Mentre il Nazismo si affacciava sulla scena politica tedesca pronto a dominarla, Berlino, con i suoi 126 club di cabaret (addirittura più di Londra e Parigi) era rimasta la roccaforte della libertà, di tutto ciò che non si poteva controllare. I cabaret erano luoghi di lassismo sfrenato, dove si praticava la libertà sessuale a 360 gradi. La scena di apertura ci catapulta proprio all'interno di uno di essi, il Kit Kat Club, al centro di un'orgia dove corpi nudi si intrecciano e danzano. Il filo narrativo si dipana grazie a Emcee, (acronimo di Maestro di Cerimonie), presentatore androgeno e beffardo di un cabaret della Berlino anni '30, che ci racconta, tra numeri giocosi non solo di trasformismo (Brachetti è a suo agio in tutti gli aspetti della performance musical), la storia d'amore tra uno scrittore americano, giunto a Berlino per trovare ispirazione, e la ballerina Sally Bowles (Diana Del Bufalo). Christopher Isherwood, autore del romanzo "Addio a Berlino" da cui il musical trae ispirazione, descrive come l'humus di distacco dalla realtà e disinteresse dei cittadini per la politica, abbia generato il nazismo portando avanti la negazione di ogni libertà e il razzismo, poi sfociati nell'olocausto e nella seconda guerra mondiale. Il messaggio finale, non sappiamo fino a che punto percepito appieno dal pubblico, risulta forse un po' troppo nascosto dalla predominanza delle coreografiee dal taglio visivo che la regia di Brachetti ha contribuito a dare. La ridondanza di musiche, balletti ammiccanti e sfrenati, scenografie colorate e dai costumi seducenti, attirano l'attenzione e distraggono volutamente lo spettatore da quello che è il significativo pericolo incombente, che tuttavia arriva puntuale e tranciante come una ghigliottina e si palesa ancor più tragicamente nel finale.

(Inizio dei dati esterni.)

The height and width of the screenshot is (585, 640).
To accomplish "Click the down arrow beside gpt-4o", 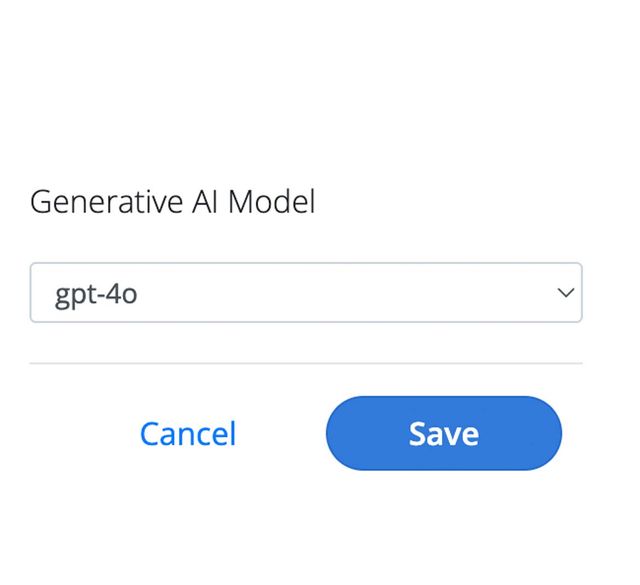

Proprio la scena conclusiva di Cabaret lascia piena libertà narrativa ai registi che lo declinano secondo la loro sensibilità e il loro gusto (nella maggior parte dei casi abbiamo un riferimento diretto all'avvento del nazismo e allo sterminio degli ebrei, ma nell'edizione attualmente in scena a Londra la critica è rivolta alla più attuale dittatura del conformismo e dell'omologazione). Brachetti e Cannito propendono invece per un approccio molto visivo, riprendendo in modo circolare la scena di nudità iniziale dell'orgia: gli stessi corpi nudi che prima "se la godevano" nel kit kat klub adesso sono di nuovo spogliati di tutto, ma in un campo di concentramento, dove vengono condotti nella camera a gas. Più ci si nasconde dietro alle frivolezze e ci si disinteressa di quello che accade intorno più si è corresponsabili e, prima o poi, vittime della politica peggiore che sale al potere.
E' proprio l'attualità di questa tematica a fare di Cabaret un musical che tocca profondamente le corde degli spettatori, e questa edizione, più glamour del solito, fa di tutto per avvicinarla ulteriormente al pubblico italiano di oggi e veicolarne il messaggio in maniera ancora più potente.